С Венецией вообще всё сложно, и именно поэтому я всё время возвращаюсь к юношам Карпаччо, к трёхкопеечной открытке. Что в них такого уж венецианского, что до сих пор, если при мне звучит это имя – Венеция, – я тут же их лёгкую чёрную лодку и красные штаны вспоминаю? Почему я считаю – а я так считаю, – что это самый выразительный знак Венеции? Что ж, поразмыслив, я точно могу ответить: укачивающая зыбкость, неустойчивое равновесие и скользящая неуловимость – это важнее всего.
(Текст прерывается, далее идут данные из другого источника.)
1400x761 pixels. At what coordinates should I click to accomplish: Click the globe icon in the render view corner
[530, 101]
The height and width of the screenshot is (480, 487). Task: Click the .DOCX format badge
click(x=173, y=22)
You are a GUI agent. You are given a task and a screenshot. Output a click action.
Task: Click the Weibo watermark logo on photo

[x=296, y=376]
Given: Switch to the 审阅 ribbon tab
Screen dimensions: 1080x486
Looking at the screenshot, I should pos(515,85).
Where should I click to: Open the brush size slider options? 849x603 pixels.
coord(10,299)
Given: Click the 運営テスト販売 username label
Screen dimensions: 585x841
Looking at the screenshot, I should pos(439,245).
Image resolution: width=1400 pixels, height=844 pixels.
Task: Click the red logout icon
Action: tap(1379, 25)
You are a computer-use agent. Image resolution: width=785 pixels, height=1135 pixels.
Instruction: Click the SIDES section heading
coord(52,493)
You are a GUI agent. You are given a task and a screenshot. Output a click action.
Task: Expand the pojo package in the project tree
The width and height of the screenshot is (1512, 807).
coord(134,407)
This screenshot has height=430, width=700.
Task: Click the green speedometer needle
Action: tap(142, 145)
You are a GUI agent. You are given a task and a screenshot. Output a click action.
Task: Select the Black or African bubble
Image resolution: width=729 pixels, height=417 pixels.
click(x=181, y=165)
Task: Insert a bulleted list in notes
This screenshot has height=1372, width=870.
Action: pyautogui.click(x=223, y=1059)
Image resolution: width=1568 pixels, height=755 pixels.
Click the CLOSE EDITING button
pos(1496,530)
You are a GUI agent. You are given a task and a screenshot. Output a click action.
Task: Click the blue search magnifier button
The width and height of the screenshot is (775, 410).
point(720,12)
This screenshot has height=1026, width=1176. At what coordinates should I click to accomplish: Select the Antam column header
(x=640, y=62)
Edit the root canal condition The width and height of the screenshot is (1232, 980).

Важнее даже того, что вся сцена просто очень красива: юноши, вода, лодка, колокольня, косой парус – то есть всё то, на что сердце каждого моментально отзовётся, как на стихотворение «Белеет парус…», которое все так любят в детстве. Отзовётся и тут же заглохнет – у человека «со вкусом», во всяком случае, ибо слово «красота» истаскалось, как шлюха подзаборная. Модернизм ХХ века красоту отправил в лакейскую, где она стала гламурить, как дура, и теперь её удел – журналы мод да путеводители.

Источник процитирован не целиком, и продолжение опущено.